The required result is a copy of each line below in which "computer" appears.

___ RECORD EXCERPTS

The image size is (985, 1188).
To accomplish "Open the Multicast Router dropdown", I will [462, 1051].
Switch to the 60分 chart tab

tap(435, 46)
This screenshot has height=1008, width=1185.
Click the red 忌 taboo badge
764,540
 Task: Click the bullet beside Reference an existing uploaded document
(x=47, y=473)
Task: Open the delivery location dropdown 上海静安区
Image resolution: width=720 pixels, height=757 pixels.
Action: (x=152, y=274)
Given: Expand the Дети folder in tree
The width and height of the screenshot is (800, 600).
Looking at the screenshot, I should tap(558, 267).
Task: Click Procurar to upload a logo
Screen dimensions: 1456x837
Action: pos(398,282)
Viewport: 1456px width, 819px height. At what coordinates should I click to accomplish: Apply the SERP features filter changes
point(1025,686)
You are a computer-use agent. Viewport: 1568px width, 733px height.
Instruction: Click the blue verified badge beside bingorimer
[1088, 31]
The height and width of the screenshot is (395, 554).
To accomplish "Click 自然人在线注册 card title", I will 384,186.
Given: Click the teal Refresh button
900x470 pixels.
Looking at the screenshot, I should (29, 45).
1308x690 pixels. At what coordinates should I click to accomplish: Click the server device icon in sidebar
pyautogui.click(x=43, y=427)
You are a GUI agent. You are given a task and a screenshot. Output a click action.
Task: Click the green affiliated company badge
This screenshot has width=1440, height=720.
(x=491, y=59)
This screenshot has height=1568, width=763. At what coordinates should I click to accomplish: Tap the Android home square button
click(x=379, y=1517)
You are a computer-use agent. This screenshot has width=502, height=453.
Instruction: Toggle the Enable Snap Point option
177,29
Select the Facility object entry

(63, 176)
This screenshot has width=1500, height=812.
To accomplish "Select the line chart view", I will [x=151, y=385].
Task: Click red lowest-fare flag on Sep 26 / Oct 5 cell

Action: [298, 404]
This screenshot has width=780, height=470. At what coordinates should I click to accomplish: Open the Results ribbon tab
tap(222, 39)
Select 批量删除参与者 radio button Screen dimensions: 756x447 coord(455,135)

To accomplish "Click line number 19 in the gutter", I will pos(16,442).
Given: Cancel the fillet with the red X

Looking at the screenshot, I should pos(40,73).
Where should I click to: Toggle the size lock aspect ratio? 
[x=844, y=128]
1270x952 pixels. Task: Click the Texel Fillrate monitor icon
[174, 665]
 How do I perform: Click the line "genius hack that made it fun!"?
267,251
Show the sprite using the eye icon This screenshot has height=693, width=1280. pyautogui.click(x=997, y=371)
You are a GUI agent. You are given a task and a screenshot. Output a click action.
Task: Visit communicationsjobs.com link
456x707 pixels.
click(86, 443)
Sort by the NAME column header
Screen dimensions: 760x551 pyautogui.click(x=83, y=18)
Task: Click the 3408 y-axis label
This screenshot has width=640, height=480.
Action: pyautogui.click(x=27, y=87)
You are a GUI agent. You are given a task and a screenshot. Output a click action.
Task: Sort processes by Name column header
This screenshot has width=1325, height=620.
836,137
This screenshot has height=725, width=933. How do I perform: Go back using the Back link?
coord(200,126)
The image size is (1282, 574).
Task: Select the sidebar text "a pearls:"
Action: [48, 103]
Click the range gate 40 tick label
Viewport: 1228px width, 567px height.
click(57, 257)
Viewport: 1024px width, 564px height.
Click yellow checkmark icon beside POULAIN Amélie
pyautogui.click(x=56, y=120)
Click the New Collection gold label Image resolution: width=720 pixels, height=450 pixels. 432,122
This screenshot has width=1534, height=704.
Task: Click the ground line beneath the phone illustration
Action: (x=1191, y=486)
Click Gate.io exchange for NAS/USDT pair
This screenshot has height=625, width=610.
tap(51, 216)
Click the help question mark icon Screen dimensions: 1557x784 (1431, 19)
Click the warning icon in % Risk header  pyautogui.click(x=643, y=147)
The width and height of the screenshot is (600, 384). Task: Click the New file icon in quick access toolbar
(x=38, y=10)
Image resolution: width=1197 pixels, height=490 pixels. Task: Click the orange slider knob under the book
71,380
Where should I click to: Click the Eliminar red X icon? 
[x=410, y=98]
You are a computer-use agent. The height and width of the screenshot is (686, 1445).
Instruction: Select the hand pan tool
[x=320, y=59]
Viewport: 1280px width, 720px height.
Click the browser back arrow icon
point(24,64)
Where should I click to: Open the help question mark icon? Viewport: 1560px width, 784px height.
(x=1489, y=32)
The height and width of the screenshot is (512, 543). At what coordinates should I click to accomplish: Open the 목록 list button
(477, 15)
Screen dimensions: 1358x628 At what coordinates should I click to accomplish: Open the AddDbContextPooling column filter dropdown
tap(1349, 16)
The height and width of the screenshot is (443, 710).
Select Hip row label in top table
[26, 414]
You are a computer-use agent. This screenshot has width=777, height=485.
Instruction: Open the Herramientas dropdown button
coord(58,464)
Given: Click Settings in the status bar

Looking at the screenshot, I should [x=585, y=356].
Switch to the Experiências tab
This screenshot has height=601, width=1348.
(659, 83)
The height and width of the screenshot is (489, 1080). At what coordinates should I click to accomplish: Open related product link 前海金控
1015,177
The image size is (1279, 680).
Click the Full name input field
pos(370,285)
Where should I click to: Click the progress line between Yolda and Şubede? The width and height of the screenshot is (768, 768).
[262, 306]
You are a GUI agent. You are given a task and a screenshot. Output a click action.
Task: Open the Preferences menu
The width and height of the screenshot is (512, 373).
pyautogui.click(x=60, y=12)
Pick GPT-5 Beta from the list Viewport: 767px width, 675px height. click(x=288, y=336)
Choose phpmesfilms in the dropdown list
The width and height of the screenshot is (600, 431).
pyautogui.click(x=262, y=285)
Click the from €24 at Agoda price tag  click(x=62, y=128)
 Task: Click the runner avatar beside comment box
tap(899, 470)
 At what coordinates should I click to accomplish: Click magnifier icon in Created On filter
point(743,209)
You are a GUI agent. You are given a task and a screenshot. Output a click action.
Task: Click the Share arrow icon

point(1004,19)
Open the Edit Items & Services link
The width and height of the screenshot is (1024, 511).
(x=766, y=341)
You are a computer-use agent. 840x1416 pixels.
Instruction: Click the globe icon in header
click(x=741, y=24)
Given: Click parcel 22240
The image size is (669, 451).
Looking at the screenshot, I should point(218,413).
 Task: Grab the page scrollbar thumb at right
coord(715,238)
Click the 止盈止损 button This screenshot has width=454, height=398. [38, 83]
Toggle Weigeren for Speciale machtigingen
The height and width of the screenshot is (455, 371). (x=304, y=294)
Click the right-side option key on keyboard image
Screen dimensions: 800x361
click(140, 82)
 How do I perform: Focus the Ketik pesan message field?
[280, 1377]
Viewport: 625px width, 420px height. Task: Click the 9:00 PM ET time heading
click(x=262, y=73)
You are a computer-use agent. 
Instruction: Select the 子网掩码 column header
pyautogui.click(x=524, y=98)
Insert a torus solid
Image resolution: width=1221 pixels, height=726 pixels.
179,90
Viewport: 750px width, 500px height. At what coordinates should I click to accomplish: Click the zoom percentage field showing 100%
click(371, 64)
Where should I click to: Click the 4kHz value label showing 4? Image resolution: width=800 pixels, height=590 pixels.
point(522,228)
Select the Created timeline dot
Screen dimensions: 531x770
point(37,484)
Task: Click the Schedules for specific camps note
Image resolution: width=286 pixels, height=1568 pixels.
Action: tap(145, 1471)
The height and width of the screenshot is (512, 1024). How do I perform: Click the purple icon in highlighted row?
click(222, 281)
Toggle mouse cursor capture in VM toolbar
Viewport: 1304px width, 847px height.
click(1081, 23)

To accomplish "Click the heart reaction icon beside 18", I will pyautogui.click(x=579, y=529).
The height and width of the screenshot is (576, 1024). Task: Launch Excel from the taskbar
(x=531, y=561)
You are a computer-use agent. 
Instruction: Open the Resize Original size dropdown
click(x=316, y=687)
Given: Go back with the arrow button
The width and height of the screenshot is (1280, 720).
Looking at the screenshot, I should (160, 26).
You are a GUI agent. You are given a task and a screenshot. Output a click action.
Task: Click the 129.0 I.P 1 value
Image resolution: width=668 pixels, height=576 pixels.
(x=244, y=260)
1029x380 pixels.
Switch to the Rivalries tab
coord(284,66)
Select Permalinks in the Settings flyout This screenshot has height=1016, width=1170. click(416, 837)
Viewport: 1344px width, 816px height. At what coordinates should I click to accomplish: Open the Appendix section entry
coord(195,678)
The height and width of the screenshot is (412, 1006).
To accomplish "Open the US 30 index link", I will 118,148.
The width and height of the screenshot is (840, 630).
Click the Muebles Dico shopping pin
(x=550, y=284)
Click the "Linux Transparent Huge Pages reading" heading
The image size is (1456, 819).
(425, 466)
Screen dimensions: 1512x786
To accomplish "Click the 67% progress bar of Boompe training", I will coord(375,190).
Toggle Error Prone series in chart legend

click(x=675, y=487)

______

→ TASK RESPONSE:
You are a computer-use agent. Viewport: 1568px width, 733px height.
You are a computer-use agent. This screenshot has width=502, height=453.
You are a computer-use agent. The height and width of the screenshot is (686, 1445).
You are a computer-use agent. This screenshot has width=777, height=485.
You are a computer-use agent. 840x1416 pixels.
You are a computer-use agent. 
You are a computer-use agent. 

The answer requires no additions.